Leo en José Mª Ridao que cuando la nación se convierte en un dios la historia sustituye a la teología. En efecto, para que el mito se revista de unos mínimos ropajes de racionalidad requiere de un discurso que utilice apariencia científica. Hay que entender, sin embargo, que la historia es algo mucho más modesto (en el sentido de más terrenal). Decía Marguerite Yourcenar: «[La historia] no se hace cuando se produce, sino siempre después, no pasa sino que se fabrica, no sucede sino que es algo que se inventa una vez que haya sucedido. Así que la historia es la forma que luego damos a lo que pasó, no exactamente aquello que pasó y que cuando pasaba pocas veces parecía ser historia». En definitiva, una construcción contemporánea del pasado, de la que la contemporaneidad es siempre parte indeleble.

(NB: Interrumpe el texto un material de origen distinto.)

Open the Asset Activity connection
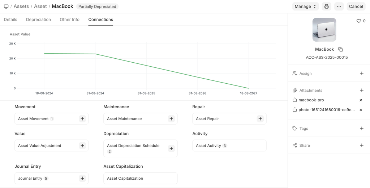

Convertida en ciencia sagrada la historia solo sirve como arma: arma defensiva a la que recurrieron insistentemente los diputados en Cádiz en 1812, justificando cualquier propuesta revolucionaria con supuestos antecedentes hallados en el pasado de los reinos hispánicos; arma ofensiva que blandían con furia los ‘apostólicos’ seguidores de D. Carlos en las guerras que trataron de cerrar el paso a la modernidad imponiendo la vuelta a una soñada edad de oro.